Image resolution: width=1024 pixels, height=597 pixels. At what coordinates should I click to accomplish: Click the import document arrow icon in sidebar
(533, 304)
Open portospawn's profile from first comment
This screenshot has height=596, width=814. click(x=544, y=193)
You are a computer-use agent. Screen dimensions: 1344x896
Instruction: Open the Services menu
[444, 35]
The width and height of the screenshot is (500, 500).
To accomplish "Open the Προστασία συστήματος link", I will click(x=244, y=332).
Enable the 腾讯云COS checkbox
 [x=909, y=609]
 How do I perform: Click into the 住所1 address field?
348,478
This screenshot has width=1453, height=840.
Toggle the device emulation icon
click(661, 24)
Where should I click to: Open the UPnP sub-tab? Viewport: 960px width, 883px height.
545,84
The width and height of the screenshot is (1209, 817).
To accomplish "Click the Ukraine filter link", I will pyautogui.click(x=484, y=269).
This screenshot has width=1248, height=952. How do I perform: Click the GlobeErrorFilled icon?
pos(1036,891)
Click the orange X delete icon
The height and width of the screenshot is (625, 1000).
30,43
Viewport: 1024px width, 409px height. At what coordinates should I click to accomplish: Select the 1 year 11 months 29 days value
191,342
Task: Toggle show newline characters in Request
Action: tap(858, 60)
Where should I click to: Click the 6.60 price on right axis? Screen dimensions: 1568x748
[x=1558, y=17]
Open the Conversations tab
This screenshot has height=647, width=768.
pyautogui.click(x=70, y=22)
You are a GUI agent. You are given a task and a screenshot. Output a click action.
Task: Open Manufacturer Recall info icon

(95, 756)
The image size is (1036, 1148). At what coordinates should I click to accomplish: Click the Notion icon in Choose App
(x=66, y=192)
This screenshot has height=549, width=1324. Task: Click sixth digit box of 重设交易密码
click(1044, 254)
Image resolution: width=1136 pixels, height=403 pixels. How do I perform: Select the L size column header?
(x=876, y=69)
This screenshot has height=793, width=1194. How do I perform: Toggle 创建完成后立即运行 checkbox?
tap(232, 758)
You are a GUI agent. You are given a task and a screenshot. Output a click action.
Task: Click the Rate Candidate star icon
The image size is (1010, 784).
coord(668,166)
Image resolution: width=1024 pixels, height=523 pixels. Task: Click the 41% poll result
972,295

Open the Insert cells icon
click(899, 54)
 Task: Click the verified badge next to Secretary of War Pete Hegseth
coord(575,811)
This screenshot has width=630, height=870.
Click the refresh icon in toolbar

-*-*-

TASK BRIEF>
Repeat the entire listing above without changing a word.

RESPONSE BELOW>
Image resolution: width=1024 pixels, height=597 pixels. At what coordinates should I click to accomplish: Click the import document arrow icon in sidebar
(533, 304)
Open portospawn's profile from first comment
This screenshot has height=596, width=814. click(x=544, y=193)
You are a computer-use agent. Screen dimensions: 1344x896
Instruction: Open the Services menu
[444, 35]
The width and height of the screenshot is (500, 500).
To accomplish "Open the Προστασία συστήματος link", I will click(x=244, y=332).
Enable the 腾讯云COS checkbox
 [x=909, y=609]
 How do I perform: Click into the 住所1 address field?
348,478
This screenshot has width=1453, height=840.
Toggle the device emulation icon
click(661, 24)
Where should I click to: Open the UPnP sub-tab? Viewport: 960px width, 883px height.
545,84
The width and height of the screenshot is (1209, 817).
To accomplish "Click the Ukraine filter link", I will pyautogui.click(x=484, y=269).
This screenshot has width=1248, height=952. How do I perform: Click the GlobeErrorFilled icon?
pos(1036,891)
Click the orange X delete icon
The height and width of the screenshot is (625, 1000).
30,43
Viewport: 1024px width, 409px height. At what coordinates should I click to accomplish: Select the 1 year 11 months 29 days value
191,342
Task: Toggle show newline characters in Request
Action: tap(858, 60)
Where should I click to: Click the 6.60 price on right axis? Screen dimensions: 1568x748
[x=1558, y=17]
Open the Conversations tab
This screenshot has height=647, width=768.
pyautogui.click(x=70, y=22)
You are a GUI agent. You are given a task and a screenshot. Output a click action.
Task: Open Manufacturer Recall info icon

(95, 756)
The image size is (1036, 1148). At what coordinates should I click to accomplish: Click the Notion icon in Choose App
(x=66, y=192)
This screenshot has height=549, width=1324. Task: Click sixth digit box of 重设交易密码
click(1044, 254)
Image resolution: width=1136 pixels, height=403 pixels. How do I perform: Select the L size column header?
(x=876, y=69)
This screenshot has height=793, width=1194. How do I perform: Toggle 创建完成后立即运行 checkbox?
tap(232, 758)
You are a GUI agent. You are given a task and a screenshot. Output a click action.
Task: Click the Rate Candidate star icon
The image size is (1010, 784).
coord(668,166)
Image resolution: width=1024 pixels, height=523 pixels. Task: Click the 41% poll result
972,295

Open the Insert cells icon
click(899, 54)
 Task: Click the verified badge next to Secretary of War Pete Hegseth
coord(575,811)
This screenshot has width=630, height=870.
Click the refresh icon in toolbar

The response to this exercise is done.